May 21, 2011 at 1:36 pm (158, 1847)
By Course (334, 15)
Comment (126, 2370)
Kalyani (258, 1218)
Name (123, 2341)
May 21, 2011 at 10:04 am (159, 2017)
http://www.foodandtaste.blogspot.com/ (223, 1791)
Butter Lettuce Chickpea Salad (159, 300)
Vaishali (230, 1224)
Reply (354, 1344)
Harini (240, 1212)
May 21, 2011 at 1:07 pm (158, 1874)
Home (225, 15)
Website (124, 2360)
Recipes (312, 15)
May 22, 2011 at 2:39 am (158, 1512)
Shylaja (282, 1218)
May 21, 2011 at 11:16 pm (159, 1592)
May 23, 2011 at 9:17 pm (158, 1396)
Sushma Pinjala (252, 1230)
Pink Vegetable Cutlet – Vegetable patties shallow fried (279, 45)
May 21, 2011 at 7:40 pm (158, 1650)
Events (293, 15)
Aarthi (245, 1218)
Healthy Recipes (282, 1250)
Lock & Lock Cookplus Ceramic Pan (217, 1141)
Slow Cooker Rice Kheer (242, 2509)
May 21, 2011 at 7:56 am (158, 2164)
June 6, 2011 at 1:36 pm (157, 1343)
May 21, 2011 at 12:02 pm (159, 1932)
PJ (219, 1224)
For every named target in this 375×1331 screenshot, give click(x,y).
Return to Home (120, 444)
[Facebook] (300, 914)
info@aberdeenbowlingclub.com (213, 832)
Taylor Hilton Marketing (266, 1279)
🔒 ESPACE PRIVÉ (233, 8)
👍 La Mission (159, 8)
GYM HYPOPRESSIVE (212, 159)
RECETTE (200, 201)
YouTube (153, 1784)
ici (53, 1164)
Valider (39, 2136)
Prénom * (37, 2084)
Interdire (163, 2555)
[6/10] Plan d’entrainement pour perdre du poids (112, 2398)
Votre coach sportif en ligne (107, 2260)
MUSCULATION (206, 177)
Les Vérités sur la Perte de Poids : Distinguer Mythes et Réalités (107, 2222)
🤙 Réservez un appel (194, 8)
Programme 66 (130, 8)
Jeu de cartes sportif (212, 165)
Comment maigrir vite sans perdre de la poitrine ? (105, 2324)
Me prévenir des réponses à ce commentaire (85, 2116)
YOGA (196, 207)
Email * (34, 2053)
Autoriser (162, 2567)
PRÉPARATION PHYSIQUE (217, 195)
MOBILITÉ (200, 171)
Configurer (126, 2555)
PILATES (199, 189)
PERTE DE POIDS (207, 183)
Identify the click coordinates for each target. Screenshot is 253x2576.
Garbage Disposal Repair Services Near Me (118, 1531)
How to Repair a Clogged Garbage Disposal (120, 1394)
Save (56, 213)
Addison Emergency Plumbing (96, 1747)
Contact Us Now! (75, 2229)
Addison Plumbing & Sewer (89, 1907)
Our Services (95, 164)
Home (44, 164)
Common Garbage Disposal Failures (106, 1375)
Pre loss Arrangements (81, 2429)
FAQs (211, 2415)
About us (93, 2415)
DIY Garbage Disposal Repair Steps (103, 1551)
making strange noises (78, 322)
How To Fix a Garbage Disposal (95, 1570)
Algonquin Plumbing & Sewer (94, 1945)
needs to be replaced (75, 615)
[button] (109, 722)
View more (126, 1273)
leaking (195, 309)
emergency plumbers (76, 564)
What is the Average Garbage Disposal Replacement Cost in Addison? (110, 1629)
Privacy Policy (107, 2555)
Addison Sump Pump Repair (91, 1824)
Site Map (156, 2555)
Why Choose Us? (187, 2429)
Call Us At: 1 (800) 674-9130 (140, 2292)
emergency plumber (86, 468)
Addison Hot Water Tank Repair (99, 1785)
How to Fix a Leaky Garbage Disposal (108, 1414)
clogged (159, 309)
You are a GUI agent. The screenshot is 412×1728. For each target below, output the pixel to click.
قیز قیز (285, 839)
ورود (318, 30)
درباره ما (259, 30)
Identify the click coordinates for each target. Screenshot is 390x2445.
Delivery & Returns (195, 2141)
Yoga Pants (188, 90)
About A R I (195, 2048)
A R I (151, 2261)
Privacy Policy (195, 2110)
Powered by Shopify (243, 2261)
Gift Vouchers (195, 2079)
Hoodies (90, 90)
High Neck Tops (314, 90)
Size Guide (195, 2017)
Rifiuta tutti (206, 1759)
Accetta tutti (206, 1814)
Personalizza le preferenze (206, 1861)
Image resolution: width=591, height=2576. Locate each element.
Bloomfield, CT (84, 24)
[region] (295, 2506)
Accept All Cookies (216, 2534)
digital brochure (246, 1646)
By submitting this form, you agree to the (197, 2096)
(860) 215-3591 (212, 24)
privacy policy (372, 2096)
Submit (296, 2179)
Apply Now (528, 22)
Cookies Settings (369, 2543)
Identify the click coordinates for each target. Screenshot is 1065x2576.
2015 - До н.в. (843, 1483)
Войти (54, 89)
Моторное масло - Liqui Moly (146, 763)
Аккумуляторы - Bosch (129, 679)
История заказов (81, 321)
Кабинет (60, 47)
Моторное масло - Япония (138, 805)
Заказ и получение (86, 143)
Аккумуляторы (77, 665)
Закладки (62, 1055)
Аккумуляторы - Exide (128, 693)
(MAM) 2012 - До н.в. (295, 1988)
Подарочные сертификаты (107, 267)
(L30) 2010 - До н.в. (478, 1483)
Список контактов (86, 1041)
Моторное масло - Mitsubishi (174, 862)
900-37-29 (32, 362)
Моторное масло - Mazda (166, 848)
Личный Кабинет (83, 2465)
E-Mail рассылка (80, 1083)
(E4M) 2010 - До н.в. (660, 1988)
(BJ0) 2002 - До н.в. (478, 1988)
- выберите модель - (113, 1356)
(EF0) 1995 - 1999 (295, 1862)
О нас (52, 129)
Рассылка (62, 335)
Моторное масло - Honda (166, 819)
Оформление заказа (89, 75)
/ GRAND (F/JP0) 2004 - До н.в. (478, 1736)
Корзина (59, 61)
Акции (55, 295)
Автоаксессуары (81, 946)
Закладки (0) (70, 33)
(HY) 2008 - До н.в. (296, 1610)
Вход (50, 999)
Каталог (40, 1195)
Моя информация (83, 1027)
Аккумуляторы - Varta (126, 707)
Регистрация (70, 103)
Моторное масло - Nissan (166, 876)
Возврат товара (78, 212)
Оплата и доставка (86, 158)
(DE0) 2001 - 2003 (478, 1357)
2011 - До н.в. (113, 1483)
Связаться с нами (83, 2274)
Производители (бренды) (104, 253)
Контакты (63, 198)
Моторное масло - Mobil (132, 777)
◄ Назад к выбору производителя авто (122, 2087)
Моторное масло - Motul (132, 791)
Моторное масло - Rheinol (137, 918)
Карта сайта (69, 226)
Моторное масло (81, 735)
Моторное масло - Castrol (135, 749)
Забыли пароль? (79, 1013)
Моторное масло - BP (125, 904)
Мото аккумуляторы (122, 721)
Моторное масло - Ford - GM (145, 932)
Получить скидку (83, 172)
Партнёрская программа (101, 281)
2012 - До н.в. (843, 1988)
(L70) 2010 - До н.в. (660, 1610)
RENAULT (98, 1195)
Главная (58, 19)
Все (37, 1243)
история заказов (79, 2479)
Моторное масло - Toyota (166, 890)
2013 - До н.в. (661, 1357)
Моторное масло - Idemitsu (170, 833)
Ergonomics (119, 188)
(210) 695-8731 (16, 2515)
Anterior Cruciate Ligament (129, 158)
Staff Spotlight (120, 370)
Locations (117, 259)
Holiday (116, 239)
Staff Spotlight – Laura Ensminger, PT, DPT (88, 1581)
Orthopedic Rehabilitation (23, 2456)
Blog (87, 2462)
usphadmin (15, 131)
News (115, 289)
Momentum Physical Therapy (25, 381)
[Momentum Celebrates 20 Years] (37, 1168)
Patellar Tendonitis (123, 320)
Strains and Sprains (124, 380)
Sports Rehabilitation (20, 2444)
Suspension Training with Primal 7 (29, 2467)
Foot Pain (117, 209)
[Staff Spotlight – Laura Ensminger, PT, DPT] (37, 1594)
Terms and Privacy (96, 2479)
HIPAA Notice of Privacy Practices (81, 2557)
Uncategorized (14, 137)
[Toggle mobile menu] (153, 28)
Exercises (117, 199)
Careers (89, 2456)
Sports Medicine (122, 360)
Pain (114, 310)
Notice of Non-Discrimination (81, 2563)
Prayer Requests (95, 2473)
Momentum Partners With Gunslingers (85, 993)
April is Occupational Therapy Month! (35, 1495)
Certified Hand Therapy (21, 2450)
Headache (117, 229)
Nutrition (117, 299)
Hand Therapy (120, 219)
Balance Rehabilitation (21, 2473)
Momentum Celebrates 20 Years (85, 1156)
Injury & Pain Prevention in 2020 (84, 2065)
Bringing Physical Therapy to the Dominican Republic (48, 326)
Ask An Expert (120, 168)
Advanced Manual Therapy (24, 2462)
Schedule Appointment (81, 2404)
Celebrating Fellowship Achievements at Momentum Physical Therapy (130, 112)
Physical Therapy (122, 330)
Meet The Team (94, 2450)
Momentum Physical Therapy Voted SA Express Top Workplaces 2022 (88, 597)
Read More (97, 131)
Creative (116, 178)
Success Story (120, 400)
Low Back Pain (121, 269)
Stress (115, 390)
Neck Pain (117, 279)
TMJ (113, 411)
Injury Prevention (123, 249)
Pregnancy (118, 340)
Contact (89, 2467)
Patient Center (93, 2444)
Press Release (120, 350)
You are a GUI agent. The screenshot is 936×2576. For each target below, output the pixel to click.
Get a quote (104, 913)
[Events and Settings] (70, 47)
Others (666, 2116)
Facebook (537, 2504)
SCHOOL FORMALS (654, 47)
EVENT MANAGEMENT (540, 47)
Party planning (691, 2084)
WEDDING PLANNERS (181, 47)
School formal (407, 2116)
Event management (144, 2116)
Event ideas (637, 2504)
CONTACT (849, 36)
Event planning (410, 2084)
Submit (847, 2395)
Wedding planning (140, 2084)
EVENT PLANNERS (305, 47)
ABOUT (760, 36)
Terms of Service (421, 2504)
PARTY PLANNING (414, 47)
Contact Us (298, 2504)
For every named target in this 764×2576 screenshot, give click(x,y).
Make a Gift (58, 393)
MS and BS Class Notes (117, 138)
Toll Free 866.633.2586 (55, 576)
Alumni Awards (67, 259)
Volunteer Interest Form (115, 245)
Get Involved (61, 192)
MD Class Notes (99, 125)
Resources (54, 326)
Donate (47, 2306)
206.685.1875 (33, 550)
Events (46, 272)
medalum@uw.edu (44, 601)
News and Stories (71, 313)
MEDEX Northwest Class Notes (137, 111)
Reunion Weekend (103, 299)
-----
■ **Your task**
An exact copy of the data is needed, running from its first line through the line that holds "Vaishali (230, 1224)", and nothing beyond that.

■ **Completed task**
May 21, 2011 at 1:36 pm (158, 1847)
By Course (334, 15)
Comment (126, 2370)
Kalyani (258, 1218)
Name (123, 2341)
May 21, 2011 at 10:04 am (159, 2017)
http://www.foodandtaste.blogspot.com/ (223, 1791)
Butter Lettuce Chickpea Salad (159, 300)
Vaishali (230, 1224)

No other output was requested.